Having tried to find a witty word to rhyme with furlough, I only found 'inferno' and 'Monte Carlo' I think some of us could relate to the inferno one and perhaps the weather at the time did feel more like Monte Carlo - other than that, no witty rhyming over here!
The purpose of this blog is to look at ways of bringing staff back from furlough. I remember writing to a client after sending a cohort of staff off on furlough, with words to the effect of 'putting them on furlough was the easy bit, bringing them back will be so much harder'! I said that in April 2020, I didn't know how right I was going to be.
I was told at the time that 'it was like maternity leave' - I couldn't disagree with this statement more, both at the time and now with so much hindsight. While on maternity leave you have very specific employment rights and a baby to look forward to, your annual leave is protected and paid out; whilst on furlough you are one foot inside redundancy and quite frankly it felt as if the goal posts were moving twice a day! Absolutely nothing like maternity leave, I think all of those who were on maternity during that time receiving statutory maternity pay would have loved to get 100% of their pay, but instead they are paid £151.97 per week, not exactly a fortune. If you are an employer and you are reading this blog for whether or not you can move someone from maternity pay onto furlough you need to consider very carefully why you are doing it. If it is because the 39 weeks have finished then this will be fine if the job is still no longer there, if it is because it is a request from an employee, then I would exercise extreme caution, especially if the 39 weeks are not up. I do not see how justified this would be, remember why the CJRS exists, to protect jobs...
The emotions people have felt over the last year have been palpable - 'rejection', this is a word which has come up frequently during this time, especially when there were colleagues who were left behind, 'why didn't they want me? Am I not good enough?' - this was coupled with the feelings of those who were left behind of being 'over-worked' whilst everyone else had a 'paid holiday'. This was always going to be difficult to manage, whichever side of the fence you sat on, there are good and bad parts to both, neither situation had an easy ride and neither of them were wrong. For some, the furlough experience was fantastic, it was time to re-evaluate life and see how to make life better, whether that was a final kick to chase a dream or how not working was quite nice and maybe the pay wasn't actually worth the stress or even discovering that you like home-schooling (if there is anyone out there who did in fact enjoy this, then I applaud you).

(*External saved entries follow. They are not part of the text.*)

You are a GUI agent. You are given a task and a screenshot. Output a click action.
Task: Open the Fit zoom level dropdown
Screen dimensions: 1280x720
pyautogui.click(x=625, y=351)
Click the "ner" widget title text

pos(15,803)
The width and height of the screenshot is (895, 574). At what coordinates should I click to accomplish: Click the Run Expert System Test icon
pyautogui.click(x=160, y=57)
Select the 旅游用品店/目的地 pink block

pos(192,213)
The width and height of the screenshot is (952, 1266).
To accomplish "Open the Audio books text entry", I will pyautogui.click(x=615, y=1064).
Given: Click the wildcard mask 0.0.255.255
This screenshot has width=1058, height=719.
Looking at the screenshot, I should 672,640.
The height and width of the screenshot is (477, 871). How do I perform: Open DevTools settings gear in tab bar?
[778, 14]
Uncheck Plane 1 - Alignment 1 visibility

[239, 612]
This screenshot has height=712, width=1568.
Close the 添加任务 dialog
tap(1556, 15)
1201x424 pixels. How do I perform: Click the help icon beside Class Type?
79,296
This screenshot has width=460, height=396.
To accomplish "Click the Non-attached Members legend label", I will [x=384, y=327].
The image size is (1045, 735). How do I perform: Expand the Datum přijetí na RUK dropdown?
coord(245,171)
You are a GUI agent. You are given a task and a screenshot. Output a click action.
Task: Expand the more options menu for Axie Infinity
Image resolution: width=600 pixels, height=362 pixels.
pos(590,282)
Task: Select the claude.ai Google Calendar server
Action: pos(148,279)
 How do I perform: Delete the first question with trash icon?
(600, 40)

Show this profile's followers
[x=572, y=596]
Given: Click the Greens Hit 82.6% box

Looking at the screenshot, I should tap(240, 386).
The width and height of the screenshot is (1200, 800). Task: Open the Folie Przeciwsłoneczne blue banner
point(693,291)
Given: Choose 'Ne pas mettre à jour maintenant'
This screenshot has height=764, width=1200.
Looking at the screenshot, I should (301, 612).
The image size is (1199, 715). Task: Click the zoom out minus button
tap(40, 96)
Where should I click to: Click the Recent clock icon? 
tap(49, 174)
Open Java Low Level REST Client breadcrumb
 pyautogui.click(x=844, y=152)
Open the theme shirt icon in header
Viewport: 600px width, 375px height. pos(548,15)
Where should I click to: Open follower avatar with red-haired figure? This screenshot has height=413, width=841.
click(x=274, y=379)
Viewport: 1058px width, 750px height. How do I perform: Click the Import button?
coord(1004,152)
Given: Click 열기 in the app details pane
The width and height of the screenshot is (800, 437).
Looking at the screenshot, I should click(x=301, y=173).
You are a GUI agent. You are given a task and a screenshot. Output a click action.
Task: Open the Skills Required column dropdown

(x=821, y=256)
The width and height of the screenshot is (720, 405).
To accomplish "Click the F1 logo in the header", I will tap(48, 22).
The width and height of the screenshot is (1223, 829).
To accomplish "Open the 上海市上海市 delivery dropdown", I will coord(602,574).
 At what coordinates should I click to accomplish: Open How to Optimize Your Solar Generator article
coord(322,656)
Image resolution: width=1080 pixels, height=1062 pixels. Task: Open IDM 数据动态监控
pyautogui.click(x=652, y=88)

At the end of October 2020, when the Government dithered over whether or not they would provide further support for the furlough scheme, some were entered into a redundancy process which appeared to be impossible to stop, this meant there was no longer a job. I saw one particular person moved out a job deliberately, positions were renamed and reshuffled, some were even promoted in the absence of those on furlough, who weren't asked if they wanted to come back or even apply for a role. This was unforgivable and a redundancy for this person was the best route, why would you want to work for an organisation like that?!
So here is the dilemma - the UK is opening up again, cautious optimism while Europe deals with a third wave of cases. How do we bring people back to the workplace in a way that is people centric and good for business. How will the workforce cope with being thrown into a 5 day week having not worked for a whole year?
The answer to the problem lies with the individual, they will let you know what they can do, speak to them and make sure they aren't overwhelmed, a slow return to the workplace and increased flexibility are the only answer.
Everyone is different, there is no one size fits all, there may be some who, with a call on a Friday, will be back to a 40 hour week by Monday. There will be others who might need a week to digest the thought of going back to work and need lots of reassurance. Work with your employees, set out a plan, induct them back into the workplace, greet them on their first day back, stay with them, make sure they are OK.
Some businesses introduced new systems during this time, they innovated, the furloughed staff would not have been part of that, the changes would have seemed small at the time, but 20 small changes will be an enormous task to learn when you are back from furlough. Be careful with your language, terms like 'hit the ground running' 'there is so much to be done' 'this place is going to get crazy busy' will invoke anxiety - instead use phrases such as 'we've had a few enquiries since you've been off, we can work through those together when you're back'.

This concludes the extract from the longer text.